Melihat respons kawasan yang cenderung lunak dan pragmatis, Amerika mengambil langkah lebih konkret. Tahun 2021, dibentuklah AUKUS—pakta pertahanan trilateral antara Australia, Inggris, dan Amerika Serikat. Dalam kerangka ini, Australia akan dibekali kapal selam bertenaga nuklir, bukan untuk membawa senjata nuklir, tetapi untuk meningkatkan jangkauan dan kehadiran militernya di perairan strategis—termasuk sekitar Laut Cina Selatan dan sekitarnya.
Langkah ini tidak datang tanpa kontroversi. Prancis murka karena kontrak puluhan miliar dolar untuk pembangunan kapal selam konvensional dengan Australia dibatalkan sepihak. Beijing menuduh AUKUS sebagai bentuk militerisasi Kawasan dan memicu lomba senjata di kawasan. Sementara Selandia Baru segere menutup pintu bagi kapal selam nuklir, sesuai kebijakan bebas-nuklir nasional mereka. Yang menarik: AUKUS memungkinkan Amerika kembali memproyeksikan kekuatan militer di Pasifik, tanpa harus membangun pangkalan baru. Lewat sekutu yang diperkuat secara teknologi dan doktrin, Washington bisa tetap menjadi “penjaga gawang” kawasan ini.
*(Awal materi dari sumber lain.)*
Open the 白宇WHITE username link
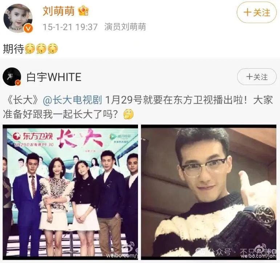This screenshot has height=263, width=280. [54, 77]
Munculnya Lingkaran Ketegangan Baru?
Kini, kita berada di titik kritis. Di satu sisi, AUKUS dan isu Laut Cina Selatan mencerminkan keberhasilan strategi jangka panjang Amerika dalam membendung dominasi Tiongkok. Tetapi di sisi lain, muncul ketegangan baru yang justru membuat kawasan ini semakin tidak stabil. Negara-negara seperti Indonesia menghadapi dilema besar. Apakah kita akan merapat ke blok pertahanan Barat, atau tetap menjaga jarak aman demi stabilitas kawasan? AUKUS bisa memberi jaminan pertahanan, tetapi sekaligus mengundang bayang-bayang konflik.
Sebenarnya bagi Indonesia, pilihan kita jelas: memperkuat posisi netral aktif, menjaga kedaulatan nasional, dan tidak membiarkan wilayah kita menjadi medan rivalitas adidaya. Diplomasi pertahanan harus dijalankan dengan kepala dingin dan pandangan jauh ke depan. Kita tidak boleh menjadi penonton di rumah sendiri. Kita harus membangun kekuatan kita sendiri—baik melalui pertahanan mandiri, modernisasi alutsista, maupun kerja sama regional yang tidak bersifat eksklusif atau memihak. Laut kita adalah halaman rumah kita. Dan kedaulatan di atasnya, harus dijaga oleh kita sendiri.
Referensi:
- Kaplan, Robert D. Asia’s Cauldron: The South China Sea and the End of a Stable Pacific. Random House, 2014.
- Nye, Joseph S. “The Future of American Power.” Foreign Affairs, Vol. 89, No. 6, 2010.
- U.S. Department of Defense. Annual Report to Congress: Military and Security Developments Involving the PRC, 2020.
- BBC News. “Stanley McChrystal Resigns over Afghanistan Comments.” 23 Juni 2010.
- The Guardian. “AUKUS Submarine Deal Sparks Fury from France, China and New Zealand.” 16 September 2021.